Wednesday, May 13. 1885.

(Before the Lord Chancellor, Lords Blackburn, Watson, and Fitzgerald.)

22 SLR 737

Duke of Hamilton

v.

Dunlop and another.

(Ante, vol. xxi. p. 657, and 11 R. 963—20th June 1884.)


Subject_Property — Personal Privilege — Conveyance — Reservation in Conveyance of “Liberty of Working” Minerals.
Facts:

When a proprietor dispones lands, reserving to himself the “liberty of working the coal and other minerals” therein, he is to be understood, not as reserving a mere personal privilege of working minerals, but as reserving the property of the coal and other minerals.

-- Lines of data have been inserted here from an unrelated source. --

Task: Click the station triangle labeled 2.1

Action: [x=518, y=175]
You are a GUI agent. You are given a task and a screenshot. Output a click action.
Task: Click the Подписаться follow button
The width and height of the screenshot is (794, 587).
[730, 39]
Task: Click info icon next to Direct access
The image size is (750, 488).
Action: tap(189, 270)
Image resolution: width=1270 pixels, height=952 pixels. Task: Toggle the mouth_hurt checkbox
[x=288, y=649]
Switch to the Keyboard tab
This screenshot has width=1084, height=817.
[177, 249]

By an excambion a proprietor conveyed lands which contained minerals to a neighbouring proprietor in exchange for others, reserving to himself and his heirs and successors in the lands obtained in exchange, “if conveyed with that privilege,” the “liberty of working” coal and other minerals in the lands he conveyed, under the declaration that these must not be worked from the surface but from other lands which might belong to him or them. Thereafter he sold the lands obtained in exchange without mention of the “privilege.” In a question between his heir and the heir of the proprietor with whom he had made the excambion, held ( aff. judgment of Second Division) that the reserved right of working minerals was a reservation of the property therein, and not of a mere privilege of the nature of a servitude which might be lost non utendo, or which had fallen by the conveyance of the lands without mention of the “privilege.”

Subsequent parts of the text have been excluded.